# How Do I Display My Sticks?



## DerryhickPaddy

Wondering if some members have ideas and/or suggestions on methods of displaying (for sale) walking sticks.

I have looked at a number of websites but haven't come across anything exciting or inspiring.

http://www.derryhicksticks.com


----------



## gdenby

Am I correct that you are looking for suggestions for a website?

If so, notice that auctioneers like Christie's or Sotheby's often present the sticks w. no back ground, or the photo's are made w. studio backgrounds that have few features. This allows the viewer to more easily focus on the piece itself.

Also, feature a "flagship" up front. The luster of that item will add to the desirability of other pieces.


----------



## cobalt

A nicely turned umbrella tye stand makes a nice one if nicely designed it can be used to display 2 layers.

But as you may want just the stick display without any toppers a simple rack would work


----------



## DerryhickPaddy

Thanks to both gdenby and cobalt.

Sorry that my query was less than clear.

I am looking for suggestions for display stands.


----------



## cobalt

Depends how you want the display , how much room you have, is it in a retail outlet .

A simple wall rack could do it with holes cut in it.Simple and cheap to make .Or go to the extreme and get one turned on a centre stand so you can walk round it?


----------



## CAS14

A very large version of an umbrella stand, or a pool cue rack. My list of future projects includes converting an antique brass umbrella stand to a stand for my favorite sticks.


----------



## CAS14

Finally, after 15 months and seven procedures on my right eye, this summer I was cleared for dusty environments.

I cut templates in pine, and will pay a professional to cut the outlines for two "shelves" for the antique brass umbrella stand I've mentioned. I have purchased another forstner bit for driling the largest holes in the upper shelf. Shelf diameters are approximately 13" and 14".

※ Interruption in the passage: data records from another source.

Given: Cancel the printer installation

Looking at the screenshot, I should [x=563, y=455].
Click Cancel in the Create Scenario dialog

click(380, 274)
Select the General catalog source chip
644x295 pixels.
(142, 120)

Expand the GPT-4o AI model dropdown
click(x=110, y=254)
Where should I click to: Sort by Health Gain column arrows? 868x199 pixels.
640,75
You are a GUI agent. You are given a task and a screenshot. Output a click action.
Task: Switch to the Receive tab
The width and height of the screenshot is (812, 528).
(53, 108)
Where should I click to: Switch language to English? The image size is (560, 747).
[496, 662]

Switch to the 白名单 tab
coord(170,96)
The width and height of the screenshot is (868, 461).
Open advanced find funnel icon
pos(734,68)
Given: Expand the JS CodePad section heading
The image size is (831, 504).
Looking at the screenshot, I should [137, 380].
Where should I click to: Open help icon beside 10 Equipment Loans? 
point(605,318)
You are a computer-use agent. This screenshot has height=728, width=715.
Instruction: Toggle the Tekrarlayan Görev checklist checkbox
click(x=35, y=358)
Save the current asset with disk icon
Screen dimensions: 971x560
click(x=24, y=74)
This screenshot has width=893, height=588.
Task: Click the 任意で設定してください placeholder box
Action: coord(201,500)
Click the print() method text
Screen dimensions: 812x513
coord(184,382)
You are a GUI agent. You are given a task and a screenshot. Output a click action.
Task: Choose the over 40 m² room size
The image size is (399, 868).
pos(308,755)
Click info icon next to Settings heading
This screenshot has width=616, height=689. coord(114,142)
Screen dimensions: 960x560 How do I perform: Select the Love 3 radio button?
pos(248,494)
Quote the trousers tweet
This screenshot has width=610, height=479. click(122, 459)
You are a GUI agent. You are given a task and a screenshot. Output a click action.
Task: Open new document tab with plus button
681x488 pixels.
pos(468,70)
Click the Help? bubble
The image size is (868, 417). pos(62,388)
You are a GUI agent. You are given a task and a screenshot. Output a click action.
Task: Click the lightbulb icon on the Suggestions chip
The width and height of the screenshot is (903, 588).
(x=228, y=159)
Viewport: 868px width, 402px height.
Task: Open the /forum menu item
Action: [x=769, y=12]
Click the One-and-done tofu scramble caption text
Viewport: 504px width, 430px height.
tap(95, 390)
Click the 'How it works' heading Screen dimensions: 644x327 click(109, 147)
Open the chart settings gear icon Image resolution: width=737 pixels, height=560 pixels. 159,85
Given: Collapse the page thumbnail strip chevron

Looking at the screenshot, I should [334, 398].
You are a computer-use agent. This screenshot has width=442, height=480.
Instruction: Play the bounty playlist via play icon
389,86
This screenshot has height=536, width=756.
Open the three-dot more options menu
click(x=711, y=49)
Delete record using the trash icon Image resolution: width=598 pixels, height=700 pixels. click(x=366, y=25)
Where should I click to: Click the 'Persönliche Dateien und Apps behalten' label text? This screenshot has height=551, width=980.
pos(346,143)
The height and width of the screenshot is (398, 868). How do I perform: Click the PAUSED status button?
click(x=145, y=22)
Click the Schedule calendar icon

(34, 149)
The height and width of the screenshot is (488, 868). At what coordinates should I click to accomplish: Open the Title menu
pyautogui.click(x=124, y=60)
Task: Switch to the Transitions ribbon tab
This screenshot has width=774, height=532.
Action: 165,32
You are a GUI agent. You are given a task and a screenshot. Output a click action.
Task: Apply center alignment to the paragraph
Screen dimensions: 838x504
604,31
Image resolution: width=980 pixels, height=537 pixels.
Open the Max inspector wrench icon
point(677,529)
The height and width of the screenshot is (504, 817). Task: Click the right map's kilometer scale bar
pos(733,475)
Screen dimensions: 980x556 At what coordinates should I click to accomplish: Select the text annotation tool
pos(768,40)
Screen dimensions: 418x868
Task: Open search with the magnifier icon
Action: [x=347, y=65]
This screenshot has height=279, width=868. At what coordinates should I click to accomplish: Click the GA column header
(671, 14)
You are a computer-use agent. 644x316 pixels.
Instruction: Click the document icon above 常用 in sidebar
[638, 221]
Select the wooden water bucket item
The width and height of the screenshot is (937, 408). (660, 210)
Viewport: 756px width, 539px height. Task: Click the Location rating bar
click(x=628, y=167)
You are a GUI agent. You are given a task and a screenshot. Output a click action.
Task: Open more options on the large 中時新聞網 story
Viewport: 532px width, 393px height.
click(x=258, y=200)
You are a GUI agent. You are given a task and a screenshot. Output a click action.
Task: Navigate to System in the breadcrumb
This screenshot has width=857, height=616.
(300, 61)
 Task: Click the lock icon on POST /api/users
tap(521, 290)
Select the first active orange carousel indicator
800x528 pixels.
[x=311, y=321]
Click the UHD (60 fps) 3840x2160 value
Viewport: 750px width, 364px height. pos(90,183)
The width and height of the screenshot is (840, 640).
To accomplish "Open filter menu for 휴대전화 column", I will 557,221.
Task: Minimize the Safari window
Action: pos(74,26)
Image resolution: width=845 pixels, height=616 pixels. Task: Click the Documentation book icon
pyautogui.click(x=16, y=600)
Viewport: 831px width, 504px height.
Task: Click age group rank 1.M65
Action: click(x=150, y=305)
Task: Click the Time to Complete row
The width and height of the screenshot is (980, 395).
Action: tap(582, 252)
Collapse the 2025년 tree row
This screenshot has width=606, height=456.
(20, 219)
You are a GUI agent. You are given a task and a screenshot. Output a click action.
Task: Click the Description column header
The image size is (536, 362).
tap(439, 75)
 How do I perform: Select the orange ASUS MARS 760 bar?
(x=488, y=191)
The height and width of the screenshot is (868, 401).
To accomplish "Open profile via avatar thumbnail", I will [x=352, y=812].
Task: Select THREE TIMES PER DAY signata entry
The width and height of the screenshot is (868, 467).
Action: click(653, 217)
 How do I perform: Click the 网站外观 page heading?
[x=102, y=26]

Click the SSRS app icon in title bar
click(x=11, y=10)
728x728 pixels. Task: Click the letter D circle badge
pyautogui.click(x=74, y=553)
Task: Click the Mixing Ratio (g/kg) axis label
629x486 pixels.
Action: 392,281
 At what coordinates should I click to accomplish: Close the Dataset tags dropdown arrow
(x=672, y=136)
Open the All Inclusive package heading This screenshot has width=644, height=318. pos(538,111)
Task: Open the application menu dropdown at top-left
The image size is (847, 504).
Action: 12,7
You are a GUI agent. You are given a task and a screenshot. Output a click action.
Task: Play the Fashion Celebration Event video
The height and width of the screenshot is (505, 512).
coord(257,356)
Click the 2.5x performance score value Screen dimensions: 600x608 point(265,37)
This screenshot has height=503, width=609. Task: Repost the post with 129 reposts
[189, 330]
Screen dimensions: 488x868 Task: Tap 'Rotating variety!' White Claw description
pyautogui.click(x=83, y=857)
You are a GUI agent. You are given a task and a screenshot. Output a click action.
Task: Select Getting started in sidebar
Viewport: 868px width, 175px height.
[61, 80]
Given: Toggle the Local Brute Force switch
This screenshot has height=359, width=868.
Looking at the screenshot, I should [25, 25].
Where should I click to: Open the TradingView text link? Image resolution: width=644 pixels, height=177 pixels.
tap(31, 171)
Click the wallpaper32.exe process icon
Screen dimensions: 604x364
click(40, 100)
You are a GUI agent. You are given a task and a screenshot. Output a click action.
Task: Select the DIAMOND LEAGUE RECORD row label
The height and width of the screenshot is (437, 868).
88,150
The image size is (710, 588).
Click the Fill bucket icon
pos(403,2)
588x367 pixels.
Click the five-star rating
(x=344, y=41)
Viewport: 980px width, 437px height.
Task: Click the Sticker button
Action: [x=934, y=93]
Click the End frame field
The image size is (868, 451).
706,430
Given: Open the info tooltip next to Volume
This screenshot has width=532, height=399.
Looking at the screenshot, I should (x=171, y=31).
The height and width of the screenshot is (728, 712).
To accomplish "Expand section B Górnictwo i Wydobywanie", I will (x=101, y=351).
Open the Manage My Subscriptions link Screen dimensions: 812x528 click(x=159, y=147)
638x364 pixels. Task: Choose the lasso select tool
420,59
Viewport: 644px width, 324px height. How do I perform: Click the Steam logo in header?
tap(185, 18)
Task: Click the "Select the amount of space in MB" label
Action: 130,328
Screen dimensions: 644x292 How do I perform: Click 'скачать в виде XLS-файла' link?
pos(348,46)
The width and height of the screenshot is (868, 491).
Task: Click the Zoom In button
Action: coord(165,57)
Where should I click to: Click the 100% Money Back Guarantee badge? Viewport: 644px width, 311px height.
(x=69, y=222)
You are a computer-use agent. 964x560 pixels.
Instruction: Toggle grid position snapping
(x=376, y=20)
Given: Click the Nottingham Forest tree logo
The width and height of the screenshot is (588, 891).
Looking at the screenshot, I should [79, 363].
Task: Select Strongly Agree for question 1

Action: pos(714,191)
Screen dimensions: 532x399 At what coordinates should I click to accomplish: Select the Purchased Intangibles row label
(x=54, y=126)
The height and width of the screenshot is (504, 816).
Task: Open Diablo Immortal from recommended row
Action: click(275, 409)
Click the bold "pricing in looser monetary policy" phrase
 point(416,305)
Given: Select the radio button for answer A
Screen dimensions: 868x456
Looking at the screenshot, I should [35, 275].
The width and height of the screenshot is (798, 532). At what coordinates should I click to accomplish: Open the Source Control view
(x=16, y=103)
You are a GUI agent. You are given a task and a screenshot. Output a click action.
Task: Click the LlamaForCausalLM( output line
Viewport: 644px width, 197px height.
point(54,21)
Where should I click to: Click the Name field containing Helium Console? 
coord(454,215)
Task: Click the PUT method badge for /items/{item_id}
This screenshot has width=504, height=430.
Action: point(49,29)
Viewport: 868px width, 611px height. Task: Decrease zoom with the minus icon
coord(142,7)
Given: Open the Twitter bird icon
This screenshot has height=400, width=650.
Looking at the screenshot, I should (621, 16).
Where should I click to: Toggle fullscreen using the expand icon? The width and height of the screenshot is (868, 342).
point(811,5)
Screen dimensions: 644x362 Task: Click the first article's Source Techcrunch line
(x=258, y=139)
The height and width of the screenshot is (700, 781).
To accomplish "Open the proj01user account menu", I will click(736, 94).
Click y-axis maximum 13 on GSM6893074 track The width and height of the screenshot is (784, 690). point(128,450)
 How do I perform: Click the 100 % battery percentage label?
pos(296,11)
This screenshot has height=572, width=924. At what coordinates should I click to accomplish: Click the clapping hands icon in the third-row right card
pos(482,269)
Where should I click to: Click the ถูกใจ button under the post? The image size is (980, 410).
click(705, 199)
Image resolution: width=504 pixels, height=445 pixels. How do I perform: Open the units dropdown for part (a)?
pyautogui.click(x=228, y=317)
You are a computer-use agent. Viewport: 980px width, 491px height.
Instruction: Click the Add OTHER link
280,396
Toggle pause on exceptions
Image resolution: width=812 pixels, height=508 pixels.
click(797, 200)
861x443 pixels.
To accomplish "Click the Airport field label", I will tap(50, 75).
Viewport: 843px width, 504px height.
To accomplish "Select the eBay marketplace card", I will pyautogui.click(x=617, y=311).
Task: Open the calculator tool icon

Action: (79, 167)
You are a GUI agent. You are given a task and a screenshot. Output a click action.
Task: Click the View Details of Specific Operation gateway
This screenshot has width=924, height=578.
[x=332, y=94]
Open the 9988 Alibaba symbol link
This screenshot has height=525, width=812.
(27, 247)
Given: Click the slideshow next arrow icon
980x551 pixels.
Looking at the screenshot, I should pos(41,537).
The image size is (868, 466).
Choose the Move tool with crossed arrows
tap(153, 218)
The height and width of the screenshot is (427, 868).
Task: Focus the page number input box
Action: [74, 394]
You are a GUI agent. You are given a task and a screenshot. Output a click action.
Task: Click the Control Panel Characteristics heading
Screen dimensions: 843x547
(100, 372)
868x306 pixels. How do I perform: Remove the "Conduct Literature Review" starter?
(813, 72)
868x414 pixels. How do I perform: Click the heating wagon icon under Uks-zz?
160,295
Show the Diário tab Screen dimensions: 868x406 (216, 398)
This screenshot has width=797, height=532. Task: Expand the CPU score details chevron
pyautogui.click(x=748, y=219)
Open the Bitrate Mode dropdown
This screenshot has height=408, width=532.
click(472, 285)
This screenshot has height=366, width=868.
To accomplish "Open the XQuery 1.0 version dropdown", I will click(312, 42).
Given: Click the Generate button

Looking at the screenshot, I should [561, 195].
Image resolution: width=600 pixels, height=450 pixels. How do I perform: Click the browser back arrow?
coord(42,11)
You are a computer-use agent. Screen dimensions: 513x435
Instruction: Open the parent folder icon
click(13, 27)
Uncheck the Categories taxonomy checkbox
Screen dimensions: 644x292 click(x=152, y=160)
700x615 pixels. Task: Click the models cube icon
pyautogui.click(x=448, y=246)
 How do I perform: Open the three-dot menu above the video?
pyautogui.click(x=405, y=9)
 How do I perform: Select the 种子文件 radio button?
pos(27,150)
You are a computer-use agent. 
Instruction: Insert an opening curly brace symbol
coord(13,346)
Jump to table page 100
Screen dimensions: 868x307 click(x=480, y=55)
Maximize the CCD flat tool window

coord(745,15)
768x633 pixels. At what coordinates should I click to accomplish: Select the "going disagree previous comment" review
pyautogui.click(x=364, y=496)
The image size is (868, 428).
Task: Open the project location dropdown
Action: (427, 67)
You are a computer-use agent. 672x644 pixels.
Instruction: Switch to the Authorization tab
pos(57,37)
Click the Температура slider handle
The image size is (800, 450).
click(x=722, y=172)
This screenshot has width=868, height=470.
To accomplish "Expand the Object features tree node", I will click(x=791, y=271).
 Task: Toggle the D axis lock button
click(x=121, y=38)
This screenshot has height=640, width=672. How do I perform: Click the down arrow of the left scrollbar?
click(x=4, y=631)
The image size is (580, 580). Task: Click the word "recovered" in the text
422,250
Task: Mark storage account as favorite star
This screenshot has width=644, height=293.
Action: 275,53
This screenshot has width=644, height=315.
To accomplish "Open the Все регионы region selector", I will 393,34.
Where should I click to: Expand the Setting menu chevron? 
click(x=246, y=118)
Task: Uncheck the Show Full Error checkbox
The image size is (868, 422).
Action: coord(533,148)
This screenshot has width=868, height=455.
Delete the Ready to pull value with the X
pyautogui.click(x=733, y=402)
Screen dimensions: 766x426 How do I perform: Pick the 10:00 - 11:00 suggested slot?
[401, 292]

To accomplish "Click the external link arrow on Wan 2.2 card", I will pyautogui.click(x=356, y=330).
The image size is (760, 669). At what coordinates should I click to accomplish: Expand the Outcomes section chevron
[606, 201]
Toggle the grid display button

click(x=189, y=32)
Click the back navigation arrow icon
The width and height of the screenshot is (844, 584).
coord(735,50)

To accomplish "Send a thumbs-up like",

I will get some scraps to test stains.

In a month, I hope to have completed an attractive stand and display a variety of sticks.


----------



## cobalt

pleased all is well with you

interested in seeing you stand not just finished but in the making, as always downright nosey..lol


----------



## CV3

What a beautiful place you have to work! This is the display rack I use when doing shows. I used small barrel for a while but when they are all bunched up it was hard for people to see the sticks good and the sticks would get bang around with people pulling them out and sticking them back in. the display you show in the picture of you debarking a stick looks like a nice display.


----------



## MJC4

CV3 I like your rack for shows. Can U take it apart for travel? That's the problem with my racks they take up too much space in my little truck.


----------



## CAS14

The pine templates were delivered to the hardwood craftsman & supplier last week. The two "shelves" will rest atop the two obvious circular areas. One of the challenges is that the three legs are not exactly equally spaced, and are not spaced exactly the same at the top and the base. Another problem is that the "circular" shelf supports are not exactly circular. This is an antique with its attendant problems.

The upper shelf will have half a dozen 1 7/8" holes and three or more smaller holes. The lower shelf will probably have small holes with brass caps inserted to contain and support the tips of the sticks. The stain hasn't been selected.

I've thrown some finished sticks and some future sticks in there, just to illustrate the purpose.


----------



## CV3

MJC4 said:


> CV3 I like your rack for shows. Can U take it apart for travel? That's the problem with my racks they take up too much space in my little truck.


I had the same issue Mark. This is what I did to make a stand that would break down into 4 pieces. I made two, each 48 inches wide. Works very well for portability.


----------



## cobalt

A nice solution CAS14

a foldable rack is a nice solution for tansporting.


----------



## CV3

Yes and when that is broken down it does not take up much room at all.


----------



## CAS14

This is not very portable, just for home display:

http://walkingstickforum.com/gallery/image/814-finished-product-with-some-sticks/http://walkingstickforum.com/gallery/image/814-finished-product-with-some-sticks/


----------



## CV3

Very nice looking stand CAS14 .


----------



## MJC4

Very stylish looking CAS


----------



## cobalt

Nice one CAS

It may not be portable but its stylish


----------



## Rodney

CAS14 that's a great looking stand. I saw the pictures at the top of the page and was wondering who's it was.

Rodney


----------



## CAS14

Thanks gents. Now I'm back to making some sticks. Shortly I'll head to FedEx to ship a new one to my sister-in-law.


----------



## cobalt

There are several turned racks on line for sale but theres nothing like making your own .always seems like a extension of stick making


----------